**Page**.
━━━━━━━━━━━━━━━━━━━━
Want to Customize VSCode? You Might Have to Start from Scratch.

Jacob Fromm
6 min readSep 28, 2020
a cartoon squid eating ice cream
If you think squids and ice cream cones have nothing to do with coding, you’re in for a treat!

Like many new coders, as soon as I started using VSCode, I wanted to customize the crap out of it. I downloaded extension upon extension, installing anything I could find that was in any way related to what I was working on in my coding bootcamp.

When we started building Rails applications with lots html.erb files, I was relieved to know that my handy-dandy extensions would help me with the cumbersome erb tags required in Rails view files. Unfortunately, nothing was working quite the way I wanted it. I searched through my plethora of extensions, but after installing so many of them, I didn’t even know what I was looking for. Was I supposed to turn a setting off or on? Did I have too many extensions, or not enough? I realized I had gotten myself in too deep and needed to nuke VSCode.

goodbye, settings!

Resetting VSCode to its default settings proved more difficult than I anticipated. You see, VSCode is a pretty smart program, and it does a great job of tracking your activities and settings. Even after uninstalling all my extensions, things still weren’t working the way I wanted them to.
━━━━━━━━━━━━━━━━━━━━
**Input rows**.
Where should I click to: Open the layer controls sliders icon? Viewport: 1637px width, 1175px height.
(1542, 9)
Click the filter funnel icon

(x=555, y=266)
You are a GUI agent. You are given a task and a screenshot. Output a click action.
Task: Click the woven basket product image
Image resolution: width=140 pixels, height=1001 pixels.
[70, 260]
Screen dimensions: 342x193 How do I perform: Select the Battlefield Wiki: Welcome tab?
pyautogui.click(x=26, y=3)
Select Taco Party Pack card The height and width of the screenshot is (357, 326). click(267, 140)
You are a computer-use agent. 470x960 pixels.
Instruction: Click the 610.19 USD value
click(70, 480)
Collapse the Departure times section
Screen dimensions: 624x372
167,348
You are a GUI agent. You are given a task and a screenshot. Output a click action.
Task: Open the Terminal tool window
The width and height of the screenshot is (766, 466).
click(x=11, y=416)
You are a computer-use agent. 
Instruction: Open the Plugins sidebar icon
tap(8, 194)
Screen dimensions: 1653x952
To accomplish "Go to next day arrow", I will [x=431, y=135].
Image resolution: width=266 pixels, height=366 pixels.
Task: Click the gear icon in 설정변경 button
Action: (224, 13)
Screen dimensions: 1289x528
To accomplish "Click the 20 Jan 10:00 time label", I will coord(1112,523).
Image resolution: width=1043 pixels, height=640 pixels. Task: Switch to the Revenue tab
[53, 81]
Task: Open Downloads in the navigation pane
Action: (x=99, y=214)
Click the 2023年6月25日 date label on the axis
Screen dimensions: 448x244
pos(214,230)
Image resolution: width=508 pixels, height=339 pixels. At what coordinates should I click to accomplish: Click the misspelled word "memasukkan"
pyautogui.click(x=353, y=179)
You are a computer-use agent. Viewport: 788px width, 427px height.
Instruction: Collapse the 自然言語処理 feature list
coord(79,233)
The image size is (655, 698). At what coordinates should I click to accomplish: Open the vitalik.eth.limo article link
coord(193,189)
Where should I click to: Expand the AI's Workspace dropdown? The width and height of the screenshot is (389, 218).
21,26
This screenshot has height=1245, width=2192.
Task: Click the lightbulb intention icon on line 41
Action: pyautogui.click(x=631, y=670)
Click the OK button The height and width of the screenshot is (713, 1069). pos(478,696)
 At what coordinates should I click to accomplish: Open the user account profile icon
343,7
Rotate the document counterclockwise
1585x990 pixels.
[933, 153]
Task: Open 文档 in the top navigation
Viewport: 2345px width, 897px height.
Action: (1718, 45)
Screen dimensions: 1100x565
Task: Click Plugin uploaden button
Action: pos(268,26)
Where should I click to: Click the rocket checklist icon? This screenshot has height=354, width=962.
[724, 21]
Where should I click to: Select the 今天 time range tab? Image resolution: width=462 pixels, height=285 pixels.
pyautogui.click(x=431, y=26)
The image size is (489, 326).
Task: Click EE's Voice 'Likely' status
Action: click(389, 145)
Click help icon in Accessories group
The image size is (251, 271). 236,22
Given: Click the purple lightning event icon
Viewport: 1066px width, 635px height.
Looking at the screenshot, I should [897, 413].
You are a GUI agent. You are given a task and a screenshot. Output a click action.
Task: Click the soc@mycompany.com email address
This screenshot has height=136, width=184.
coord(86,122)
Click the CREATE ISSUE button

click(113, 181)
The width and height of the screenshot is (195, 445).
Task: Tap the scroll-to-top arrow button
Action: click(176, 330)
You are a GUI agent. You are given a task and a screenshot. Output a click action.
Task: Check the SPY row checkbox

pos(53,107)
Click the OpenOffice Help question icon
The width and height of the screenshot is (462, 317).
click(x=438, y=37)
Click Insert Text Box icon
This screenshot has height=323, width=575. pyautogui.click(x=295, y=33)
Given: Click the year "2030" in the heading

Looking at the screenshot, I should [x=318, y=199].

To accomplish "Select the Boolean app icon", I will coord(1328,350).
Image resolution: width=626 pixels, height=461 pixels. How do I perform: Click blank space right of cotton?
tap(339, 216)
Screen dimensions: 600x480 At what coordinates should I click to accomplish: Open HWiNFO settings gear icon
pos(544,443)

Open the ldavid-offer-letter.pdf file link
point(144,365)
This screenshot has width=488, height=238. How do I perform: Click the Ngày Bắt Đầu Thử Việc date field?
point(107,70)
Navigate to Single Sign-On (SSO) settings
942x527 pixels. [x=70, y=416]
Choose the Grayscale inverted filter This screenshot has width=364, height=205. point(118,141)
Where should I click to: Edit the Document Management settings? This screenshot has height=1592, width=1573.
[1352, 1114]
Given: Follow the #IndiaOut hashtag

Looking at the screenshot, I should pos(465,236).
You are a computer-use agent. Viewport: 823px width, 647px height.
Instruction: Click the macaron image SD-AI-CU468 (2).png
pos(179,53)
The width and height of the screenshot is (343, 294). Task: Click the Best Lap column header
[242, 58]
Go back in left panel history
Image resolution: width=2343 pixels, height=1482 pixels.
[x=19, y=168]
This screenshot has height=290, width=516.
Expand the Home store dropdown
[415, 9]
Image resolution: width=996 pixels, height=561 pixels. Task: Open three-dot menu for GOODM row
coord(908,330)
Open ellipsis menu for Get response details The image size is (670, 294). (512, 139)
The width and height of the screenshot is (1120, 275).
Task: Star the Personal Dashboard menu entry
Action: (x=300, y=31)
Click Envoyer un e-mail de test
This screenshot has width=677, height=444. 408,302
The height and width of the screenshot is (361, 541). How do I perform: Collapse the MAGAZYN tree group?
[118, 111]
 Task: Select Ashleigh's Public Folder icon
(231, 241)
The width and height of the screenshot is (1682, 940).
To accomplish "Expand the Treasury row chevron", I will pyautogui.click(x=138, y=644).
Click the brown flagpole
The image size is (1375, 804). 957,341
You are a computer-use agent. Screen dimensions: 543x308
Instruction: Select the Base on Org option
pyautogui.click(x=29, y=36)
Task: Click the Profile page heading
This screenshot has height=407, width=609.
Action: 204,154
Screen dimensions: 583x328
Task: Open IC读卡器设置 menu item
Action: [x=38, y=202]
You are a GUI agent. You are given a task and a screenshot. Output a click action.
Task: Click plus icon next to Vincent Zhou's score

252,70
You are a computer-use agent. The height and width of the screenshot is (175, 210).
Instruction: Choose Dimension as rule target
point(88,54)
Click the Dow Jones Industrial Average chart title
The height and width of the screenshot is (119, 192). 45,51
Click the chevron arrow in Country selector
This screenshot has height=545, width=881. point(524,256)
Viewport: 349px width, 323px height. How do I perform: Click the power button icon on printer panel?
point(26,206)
━━━━━━━━━━━━━━━━━━━━
**What to do**.
1 - In the listing, repeat the stretch from the line containing "Screen dimensions: 1653x952" through the line containing "pos(214,230)", both lines included.
2 - Pick up the article on resetting VSCode to its default settings right after its final sentence.
The article and the listing have no connection to each other.

**Written answers**.
1 -
Screen dimensions: 1653x952
To accomplish "Go to next day arrow", I will [x=431, y=135].
Image resolution: width=266 pixels, height=366 pixels.
Task: Click the gear icon in 설정변경 button
Action: (224, 13)
Screen dimensions: 1289x528
To accomplish "Click the 20 Jan 10:00 time label", I will coord(1112,523).
Image resolution: width=1043 pixels, height=640 pixels. Task: Switch to the Revenue tab
[53, 81]
Task: Open Downloads in the navigation pane
Action: (x=99, y=214)
Click the 2023年6月25日 date label on the axis
Screen dimensions: 448x244
pos(214,230)

2 -
That’s right, I was mad enough to search for a Big Bang Theory gif. I’m not proud.

I know, I know. It’s a lot of work for some carats and %s. But after talking to my classmates, I found that many of them had similar complications getting everything to work *just so*. And although I found many guides for customizing VSCode (linked below), and a few for returning the program to its default settings (also below), I couldn’t find anything explaining what to do if you’ve followed the guides and things still aren’t working quite right. And so, this blog post was born.

In this post I’m going to offer you various options to both reset VSCode and start customizing your erb capabilities. So, first thing’s first: how to deal with those pesky extensions.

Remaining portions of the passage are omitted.